Quoted passage

## Begin

Navigating skill and value is complex.
On the one hand, our arts education sector has faced years of deskilling as the pressure to meet quotas has shifted the dynamic. While on the other hand, cheap offshore production and imports have served to erode an appreciation of the maker’s hand and skill, effectively pricing them out of the market.
But is this bleak story changing, and what are some of the challenges that remain on the horizon?
Is skill coming back in to fashion?
When asked whether she thinks skill is coming back into ‘fashion’, Kristie Phelan, Head of Sturt Gallery & Studios (NSW), says, ‘Yes, I do think that there has been a swing back to valuing skill in recent years, particularly with the rise of the maker movement and the increasing interest in buying locally-made goods.
‘There is a growing appreciation for skilfully made objects, particularly among consumers who are seeking high-quality, unique and sustainable products,’ continues Phelan.
It is a view shared by Brian Parkes, CEO of JamFactory in Adelaide. ‘There has certainly been a resurgence in interest in hand-making and the handmade, and it’s happening on many levels,’ he tells ArtsHub.
‘Our shop specialises in handmade goods by Australian artists and designers, and has generated record sales year-on-year over the past few years with growth significantly above general growth in retail sales nationally,’ continues Parkes.
‘Our sales staff consistently relay information about the technical skills of the makers as an important way of assisting customers in understanding the value of individual products – and it certainly helps that visitors can watch artists at work in the glass-blowing studio adjacent to our shop!’
Phelan says that the popularity of social media platforms like Instagram have also given craftspeople a platform for connecting with a wider audience. ‘This has helped raised awareness of the value of skills-based practice along with traditional craft techniques, and has created new opportunities for makers and artisans to sell their work.’
Parkes believes that an interest in mindfulness is partly behind the shift too. ‘There’s perhaps also a reaction to the digital age and our globalised manufacturing system that makes us increasingly aware of, and even nostalgic for, the loss of specialised making skills,’ he says.

## End

What is asked
1 - In the article on craft skill, what position does Brian Parkes hold?
2 - Please carry on the article on craft skill from its final paragraph onward.

Supplied information
## Begin

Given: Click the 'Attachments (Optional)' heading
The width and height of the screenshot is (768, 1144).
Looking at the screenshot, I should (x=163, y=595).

## End

Expected outputs
1 - CEO of JamFactory in Adelaide

2 -
Trends versus traditions, when it comes to dollars
Phelan says, ‘In a trend-driven market, where new styles and techniques can quickly become outdated, traditional skills passed down through generations stand the test of time. There is a timeless quality to craft that goes beyond the latest trends.’
This is seen, for example, in crafted furniture ‘that will be cherished and passed down for generations, rather than ending up broken and waiting for collection on the nature strip in a couple of years,’ she says.
‘That said there is always a market for cheap, mass produced goods, and initiatives that raise awareness about the social and environmental impacts of mass produced goods, and the value of supporting local artisans, will always be welcome.’
Parkes says that we are witnessing these change in trends across the broader art market. ‘Even at the highest level, I have been delighted to see booths at contemporary art fairs increasingly showcasing work by artists and designers who have either mastered specific craft skills or collaborated with highly skilled makers.’
While niche markets can be small, ‘there is also a growing cohort who are well insulated from economic strain and this demographic has always appreciated skills associated with the production of luxury goods,’ he says. ‘Indeed, the very idea of luxury remains strongly associated with unique and bespoke hand-made goods.
‘Traditional luxury brands continue to strongly reinforce their connection to ‘fine craftsmanship’, but mostly rely on production in low-labour cost economies. There’s a growing niche in this market too, for locally produced, finely crafted bespoke goods with which owners have a stronger emotional connection – for example, a handmade pair of boots, made-to-order by one of the few remaining skilled cobblers in Australia is arguably more luxurious than the latest look from Ferragamo,’ adds Parkes.
Are we willing to pay decent dollars for skill?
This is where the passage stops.